I gave the opening remarks for the Early Childhood Education Forum at Copper Mountain on Monday night. Some of my remarks were prepared by others. Some came from my own personal experiences.

I have five children and six grandchildren but my remarks were more about other children I have known – kids growing up in the South Bronx in New York City, Harlem, Bedford Stuyvesant and other equally unpleasant places.

Their early childhood education included things like using drugs and watching family members die in the streets. It was a different culture but with its own kind of reward system.



At the Monday meeting, we learned how the primary form of early childhood education is the education given children by their parents at home – the values and morals the children see their parents exhibit. This is the most basic form of education.

It is about children learning the difference between right and wrong – finding out ways to get what they want through either bad behavior or good behavior. It is about how children live on a daily basis.



The lucky kids also get to experience early childhood education through good child care systems – either in a child care center or in a private home being nurtured by a professional home provider.

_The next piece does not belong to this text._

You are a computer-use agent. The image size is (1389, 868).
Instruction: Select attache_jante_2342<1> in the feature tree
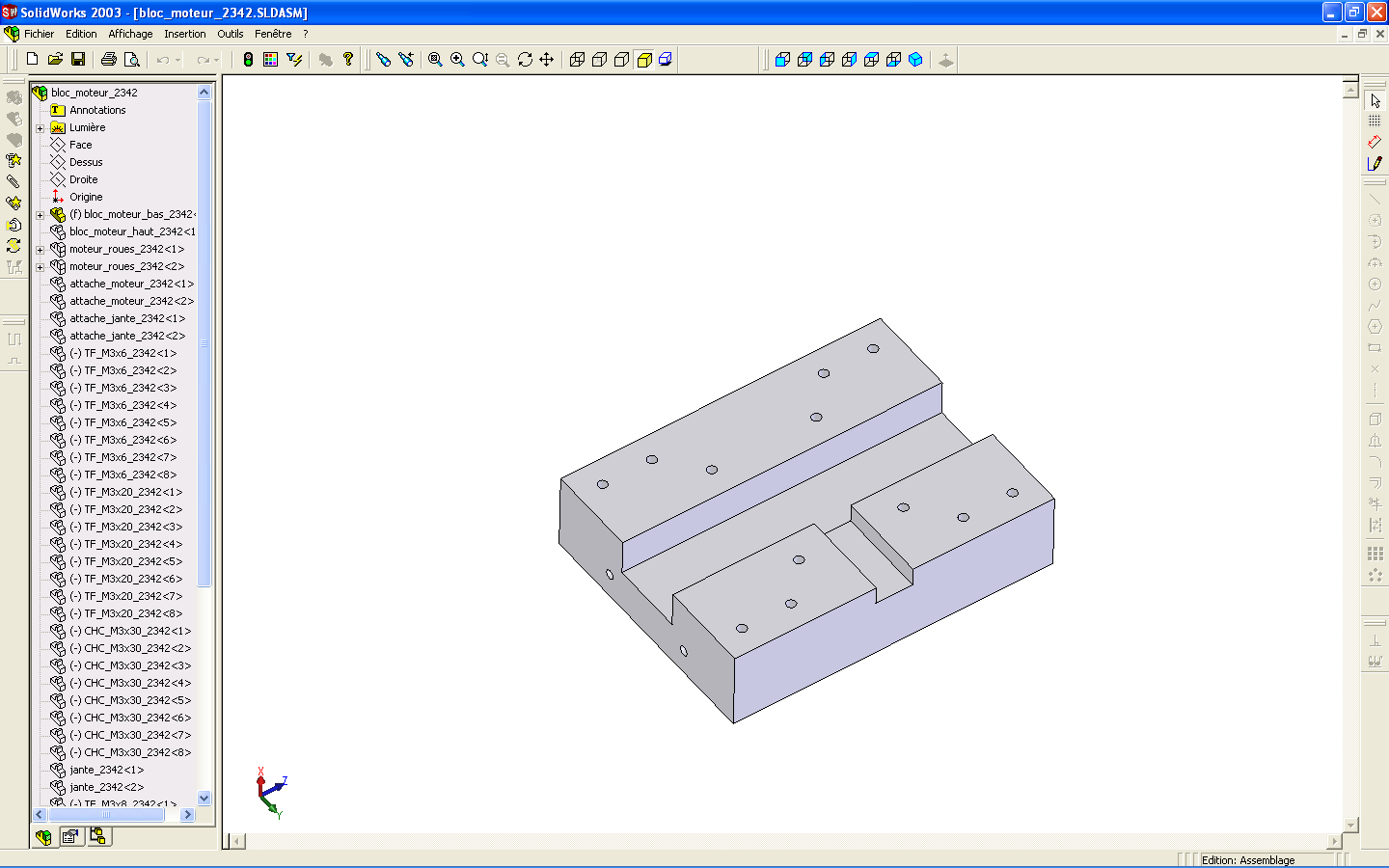[x=126, y=318]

Moms and dads can only do so much. The centers and home care teach social skills. Children learn how to share and get along with others. They learn that there is no free lunch and the best way to get what you want is to be nice and get along with your peers.

Sharing a learning experience in that setting even includes beginning to learn about colors, numbers and letters.

 I have always believed you could take a child out of the ghetto and spend as much money as needed for the very best education and the child would end up being a doctor, lawyer or scientist. Left alone the same child might very well end up being a school dropout and turning to a life of crime.

 In my remarks, I used the example of watching the TV show “Cops.” The common denominator of the victims and perpetrators is their apparent lack of education. Without a good education, both groups are caught in a continual cycle of either being the victim or the suspect. What a shame.

Most of the successful gang leaders are very intelligent and have amazing skills in marketing and management. They use these talents to commit crimes rather than to run a legal business. Many gangs are financially well off. They get money illegally and then reinvest the profits into the gang activities.

In my law enforcement experience, I have known of some crime enterprises that actually bought property and legitimate companies with their profits. I have always wondered what they could do with legal businesses. Some of the potential excitement of being shot at and dodging law enforcement would not be there but the same profits probably would be realized.

 Summit County has the dubious honor of being one of the places where most of our moms work outside the home. It is part of living in paradise.

It is part of fitting into our expensive lifestyle in our resort economy. The unintended consequence of this is that most of our preschool children do not spend their days at home. They are somewhere else being cared for by somebody else.

Another important part of all of this is the expense involved. I am not talking about the daily or weekly rate for child care. I am talking about the importance of good early childhood education as a way of preventing costs to society later.

Consider how much we should pay for early childhood education compared to the annual cost of keeping someone in prison. Imagine that no one in prison had quality early childhood education and how a dysfunctional life could have been changed had he or she been influenced in a positive way early in life.

It is the old “Pay me now or pay me later.”

It is up to you and me to decide the importance of good early childhood education. My choice is to pay now.